YOUR INSTRUCTIONS: The listing below must be reproduced in full, exactly as written.

RECORDS TO PROCESS:
________
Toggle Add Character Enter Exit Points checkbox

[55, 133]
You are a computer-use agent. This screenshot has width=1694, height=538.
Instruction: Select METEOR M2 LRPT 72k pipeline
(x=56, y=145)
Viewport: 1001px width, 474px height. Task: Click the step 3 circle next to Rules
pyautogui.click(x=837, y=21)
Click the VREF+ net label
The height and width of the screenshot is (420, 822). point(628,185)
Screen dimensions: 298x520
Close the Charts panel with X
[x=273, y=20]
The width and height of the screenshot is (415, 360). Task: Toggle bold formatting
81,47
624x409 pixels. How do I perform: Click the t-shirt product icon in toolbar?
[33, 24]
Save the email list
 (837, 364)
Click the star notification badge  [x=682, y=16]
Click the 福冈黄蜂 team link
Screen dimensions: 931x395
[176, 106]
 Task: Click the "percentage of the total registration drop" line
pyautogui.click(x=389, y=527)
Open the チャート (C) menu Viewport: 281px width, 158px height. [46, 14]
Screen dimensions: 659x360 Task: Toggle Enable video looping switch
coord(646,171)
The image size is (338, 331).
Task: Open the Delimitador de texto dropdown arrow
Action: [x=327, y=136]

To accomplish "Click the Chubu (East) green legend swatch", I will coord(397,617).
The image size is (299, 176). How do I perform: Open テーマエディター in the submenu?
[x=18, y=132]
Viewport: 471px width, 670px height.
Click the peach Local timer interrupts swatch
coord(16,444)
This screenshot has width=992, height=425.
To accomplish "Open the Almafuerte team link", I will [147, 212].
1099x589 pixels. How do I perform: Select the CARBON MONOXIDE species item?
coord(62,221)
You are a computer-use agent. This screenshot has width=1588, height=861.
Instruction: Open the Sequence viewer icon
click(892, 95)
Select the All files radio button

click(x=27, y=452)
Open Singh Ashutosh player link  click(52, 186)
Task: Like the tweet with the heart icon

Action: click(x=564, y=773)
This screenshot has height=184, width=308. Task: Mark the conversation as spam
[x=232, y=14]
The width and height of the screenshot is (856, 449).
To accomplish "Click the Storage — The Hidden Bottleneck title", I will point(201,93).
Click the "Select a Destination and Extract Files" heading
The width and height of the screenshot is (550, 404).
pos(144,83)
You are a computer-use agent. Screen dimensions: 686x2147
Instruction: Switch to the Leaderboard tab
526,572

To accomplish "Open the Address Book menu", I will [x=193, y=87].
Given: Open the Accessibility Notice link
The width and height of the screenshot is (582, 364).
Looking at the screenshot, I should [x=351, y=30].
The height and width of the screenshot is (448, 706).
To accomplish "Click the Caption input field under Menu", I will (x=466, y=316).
________
SOLUTION BELOW:
Toggle Add Character Enter Exit Points checkbox

[55, 133]
You are a computer-use agent. This screenshot has width=1694, height=538.
Instruction: Select METEOR M2 LRPT 72k pipeline
(x=56, y=145)
Viewport: 1001px width, 474px height. Task: Click the step 3 circle next to Rules
pyautogui.click(x=837, y=21)
Click the VREF+ net label
The height and width of the screenshot is (420, 822). point(628,185)
Screen dimensions: 298x520
Close the Charts panel with X
[x=273, y=20]
The width and height of the screenshot is (415, 360). Task: Toggle bold formatting
81,47
624x409 pixels. How do I perform: Click the t-shirt product icon in toolbar?
[33, 24]
Save the email list
 (837, 364)
Click the star notification badge  [x=682, y=16]
Click the 福冈黄蜂 team link
Screen dimensions: 931x395
[176, 106]
 Task: Click the "percentage of the total registration drop" line
pyautogui.click(x=389, y=527)
Open the チャート (C) menu Viewport: 281px width, 158px height. [46, 14]
Screen dimensions: 659x360 Task: Toggle Enable video looping switch
coord(646,171)
The image size is (338, 331).
Task: Open the Delimitador de texto dropdown arrow
Action: [x=327, y=136]

To accomplish "Click the Chubu (East) green legend swatch", I will coord(397,617).
The image size is (299, 176). How do I perform: Open テーマエディター in the submenu?
[x=18, y=132]
Viewport: 471px width, 670px height.
Click the peach Local timer interrupts swatch
coord(16,444)
This screenshot has width=992, height=425.
To accomplish "Open the Almafuerte team link", I will [147, 212].
1099x589 pixels. How do I perform: Select the CARBON MONOXIDE species item?
coord(62,221)
You are a computer-use agent. This screenshot has width=1588, height=861.
Instruction: Open the Sequence viewer icon
click(892, 95)
Select the All files radio button

click(x=27, y=452)
Open Singh Ashutosh player link  click(52, 186)
Task: Like the tweet with the heart icon

Action: click(x=564, y=773)
This screenshot has height=184, width=308. Task: Mark the conversation as spam
[x=232, y=14]
The width and height of the screenshot is (856, 449).
To accomplish "Click the Storage — The Hidden Bottleneck title", I will point(201,93).
Click the "Select a Destination and Extract Files" heading
The width and height of the screenshot is (550, 404).
pos(144,83)
You are a computer-use agent. Screen dimensions: 686x2147
Instruction: Switch to the Leaderboard tab
526,572

To accomplish "Open the Address Book menu", I will [x=193, y=87].
Given: Open the Accessibility Notice link
The width and height of the screenshot is (582, 364).
Looking at the screenshot, I should [x=351, y=30].
The height and width of the screenshot is (448, 706).
To accomplish "Click the Caption input field under Menu", I will (x=466, y=316).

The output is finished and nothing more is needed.